→ **TASK REQUIREMENTS**
Range to output from the entries below: the line containing "This screenshot has height=374, width=498." through the line containing "Click 发布网站 publish website toolbar item". Set it down exactly, ends included, nothing else.

Dataset entries:

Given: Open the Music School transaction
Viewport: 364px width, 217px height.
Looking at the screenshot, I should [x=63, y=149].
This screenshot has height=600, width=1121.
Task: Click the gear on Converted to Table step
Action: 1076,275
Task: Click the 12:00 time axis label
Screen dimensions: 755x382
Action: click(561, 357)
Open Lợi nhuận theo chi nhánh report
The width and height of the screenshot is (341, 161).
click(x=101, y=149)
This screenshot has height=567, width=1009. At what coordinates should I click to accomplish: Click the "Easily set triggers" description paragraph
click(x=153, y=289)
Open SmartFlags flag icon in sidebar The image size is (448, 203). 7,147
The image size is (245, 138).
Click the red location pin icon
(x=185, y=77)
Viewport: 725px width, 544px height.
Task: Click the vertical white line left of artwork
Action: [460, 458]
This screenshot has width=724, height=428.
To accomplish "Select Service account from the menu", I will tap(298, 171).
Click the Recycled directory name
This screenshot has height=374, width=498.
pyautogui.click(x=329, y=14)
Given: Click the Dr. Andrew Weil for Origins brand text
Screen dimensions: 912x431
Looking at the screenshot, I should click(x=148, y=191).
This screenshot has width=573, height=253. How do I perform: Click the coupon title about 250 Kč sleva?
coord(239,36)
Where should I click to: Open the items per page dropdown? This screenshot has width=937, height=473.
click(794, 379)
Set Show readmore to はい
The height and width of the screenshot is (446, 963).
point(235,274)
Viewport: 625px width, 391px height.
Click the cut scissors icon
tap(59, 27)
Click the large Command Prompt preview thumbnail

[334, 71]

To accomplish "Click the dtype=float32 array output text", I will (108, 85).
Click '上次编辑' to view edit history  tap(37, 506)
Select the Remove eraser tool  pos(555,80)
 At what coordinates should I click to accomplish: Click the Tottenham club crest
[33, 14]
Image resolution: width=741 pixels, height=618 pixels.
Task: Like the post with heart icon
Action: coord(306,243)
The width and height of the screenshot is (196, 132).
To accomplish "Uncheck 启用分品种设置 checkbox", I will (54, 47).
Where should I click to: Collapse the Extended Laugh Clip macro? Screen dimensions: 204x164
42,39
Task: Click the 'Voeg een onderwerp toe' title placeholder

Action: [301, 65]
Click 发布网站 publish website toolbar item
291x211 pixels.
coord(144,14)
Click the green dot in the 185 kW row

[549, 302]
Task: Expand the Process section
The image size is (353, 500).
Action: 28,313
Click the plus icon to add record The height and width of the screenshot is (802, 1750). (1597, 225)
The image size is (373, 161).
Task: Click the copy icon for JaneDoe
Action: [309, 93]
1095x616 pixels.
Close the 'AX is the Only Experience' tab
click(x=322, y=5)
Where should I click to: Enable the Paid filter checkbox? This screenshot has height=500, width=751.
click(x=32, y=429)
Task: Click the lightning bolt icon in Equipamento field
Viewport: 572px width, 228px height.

→ **SOLUTION FOR THIS TASK**
This screenshot has height=374, width=498.
pyautogui.click(x=329, y=14)
Given: Click the Dr. Andrew Weil for Origins brand text
Screen dimensions: 912x431
Looking at the screenshot, I should click(x=148, y=191).
This screenshot has width=573, height=253. How do I perform: Click the coupon title about 250 Kč sleva?
coord(239,36)
Where should I click to: Open the items per page dropdown? This screenshot has width=937, height=473.
click(794, 379)
Set Show readmore to はい
The height and width of the screenshot is (446, 963).
point(235,274)
Viewport: 625px width, 391px height.
Click the cut scissors icon
tap(59, 27)
Click the large Command Prompt preview thumbnail

[334, 71]

To accomplish "Click the dtype=float32 array output text", I will (108, 85).
Click '上次编辑' to view edit history  tap(37, 506)
Select the Remove eraser tool  pos(555,80)
 At what coordinates should I click to accomplish: Click the Tottenham club crest
[33, 14]
Image resolution: width=741 pixels, height=618 pixels.
Task: Like the post with heart icon
Action: coord(306,243)
The width and height of the screenshot is (196, 132).
To accomplish "Uncheck 启用分品种设置 checkbox", I will (54, 47).
Where should I click to: Collapse the Extended Laugh Clip macro? Screen dimensions: 204x164
42,39
Task: Click the 'Voeg een onderwerp toe' title placeholder

Action: [301, 65]
Click 发布网站 publish website toolbar item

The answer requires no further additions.